Serge is a Bolshevik whose obsession with the future has deadly results. Vodya is a young girl that is dying from nuclear waste poisoning. She appears as both an apparition during a man's inebriated state and again in 1992 in Siberia but this time alive and mute. It is there in Siberia where Katherina and Bonfila confront the fallout and human misery caused by nuclear waste. Rodent, an unintelligent bureaucrat, is also sent on a good-will mission to the country, where he confronts the misery of a mute Vodya and her enraged mother.

==Characters==

=== Main characters ===
- Aleksii Antedilluvianovich Prelapsarianov – A Politburo member of incalculable rank, the world's oldest living Bolshevik, considerably older than ninety.
- Katherina Serafima Gleb – A security guard at the [fictional] Pan-Soviet Archives for the Study of Cerebro-Cephalognomical Historico-Biological Materialism (also known as PASOVACERCEPHHIBIMAT). An inebriated young woman in her twenties.
- Ippolite Ippolitovich Popolitipov – An apparatchik of some importance, a sour man in his sixties.
- Bonfila Bezukhovna Bonch-Bruevich – A pediatric oncologist, a pleasant woman in her thirties.
- Serge Esmereldovich Upgobkin – A high-ranking Politburo member, an optimistic man in his eighties.
- Vodya Domik – A silent little girl, eight years old.
- Yegor Tremens Rodent – An apparatchik of less importance, attached to Popolitipov; a nervous type in his fifties.

=== Minor characters ===
- First Babushka – A snow sweep of indeterminate age.
- Second Babushka – Another snow sweep of indeterminate age.
- Vassily Vorovilich Smukov – A high-ranking Politburo member, a pessimistic man in his seventies.
- Big Babushka – Yet another snow sweep of indeterminate age, garrulous, large, with a moustache.
- Mrs Shastlivyi Domik – An unhappy, angry woman in her forties.

==New York production==

===Cast===
- Marisa Tomei as Katherina Serafima Gleb
- Mischa Barton as Vodya Domik
- Joseph Wiseman as Prelapsarianov
- Barbara Eda-Young as First Babushka and Mrs. Domik
- Ben Hammer as Smukov
- John Christopher Jones as Popolitipov
- Mary Shultz as Second Babushka and Bonch-Bruevich
- David Chandler as Rodent
- Gerald Hiken as Serge

Crew
- Direction by Lisa Peterson
- Set design by Neil Patel
- Costumes by Gabriel Berry
- Lighting by Christopher Akerlind
- Sound by Darron L. West

==Reception==
Slavs!’s New York production was warmly received by Vincent Canby of The New York Times, with Canby writing that "[Kushner] has created a rambunctiously funny, seriously moving stage piece that is part buffoonish burlesque and part tragic satire. From beginning to end, it's also shot through with the kind of irony virtually unknown in today's theater, movies and television, where sarcasm passes for wit." Canby continued to describe the play as "a work of a brilliant and restless imagination." Canby continued "Mr. Kushner's words dazzle, sting and prompt belly laughs. In them are also echoes of the kind of Russian mysticism that can be detected in Chekhov, though these echoes are now filtered through minds shaped by, or reacting to, party dogma." Canby also praised the performances: "All of the performers are good, and some are extremely good: Mr. Wiseman, Mr. Hiken, Ms. Shultz, Mr. Jones, Mr. Chandler, even the tiny, chillingly authoritative Ms. Barton." He also described Tomei's performance as "another astonishment."

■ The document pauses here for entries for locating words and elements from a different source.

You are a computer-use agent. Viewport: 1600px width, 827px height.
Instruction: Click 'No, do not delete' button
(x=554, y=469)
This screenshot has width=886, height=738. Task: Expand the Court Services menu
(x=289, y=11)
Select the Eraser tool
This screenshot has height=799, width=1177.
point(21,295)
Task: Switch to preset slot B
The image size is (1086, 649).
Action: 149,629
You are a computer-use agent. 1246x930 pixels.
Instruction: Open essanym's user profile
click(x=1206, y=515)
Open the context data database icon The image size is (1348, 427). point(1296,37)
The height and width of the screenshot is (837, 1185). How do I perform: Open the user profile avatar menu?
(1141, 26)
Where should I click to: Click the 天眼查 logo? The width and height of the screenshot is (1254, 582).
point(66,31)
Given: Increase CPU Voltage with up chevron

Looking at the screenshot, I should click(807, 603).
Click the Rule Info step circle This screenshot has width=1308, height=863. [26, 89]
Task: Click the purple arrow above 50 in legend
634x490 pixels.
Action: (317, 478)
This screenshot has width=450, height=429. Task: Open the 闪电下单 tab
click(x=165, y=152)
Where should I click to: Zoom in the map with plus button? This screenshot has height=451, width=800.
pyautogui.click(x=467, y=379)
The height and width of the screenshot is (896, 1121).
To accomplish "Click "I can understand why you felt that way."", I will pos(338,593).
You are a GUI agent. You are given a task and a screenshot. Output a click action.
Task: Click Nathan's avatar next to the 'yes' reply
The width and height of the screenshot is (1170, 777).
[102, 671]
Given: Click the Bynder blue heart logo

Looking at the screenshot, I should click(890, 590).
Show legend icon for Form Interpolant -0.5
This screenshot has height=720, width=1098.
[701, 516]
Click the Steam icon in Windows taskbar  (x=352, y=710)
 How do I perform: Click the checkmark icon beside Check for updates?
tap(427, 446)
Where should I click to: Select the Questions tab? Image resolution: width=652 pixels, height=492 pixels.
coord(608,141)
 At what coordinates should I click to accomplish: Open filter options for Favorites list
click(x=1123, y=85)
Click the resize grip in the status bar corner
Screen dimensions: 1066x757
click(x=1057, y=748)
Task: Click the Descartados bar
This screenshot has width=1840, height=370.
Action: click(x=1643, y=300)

New York Magazine praised the performances of Wiseman and Barton, "a darling little girl, exhibits consummate charm even in delivering the kind of over-wrought rhetoric Kushner has everyone mouthing". The magazine also notes that Patel's "designed scenery displays considerable grace under pressure".

==Publication==

Slavs! is published by Broadway Play Publishing Inc. in the collection Plays By Tony Kushner as well as in an acting edition.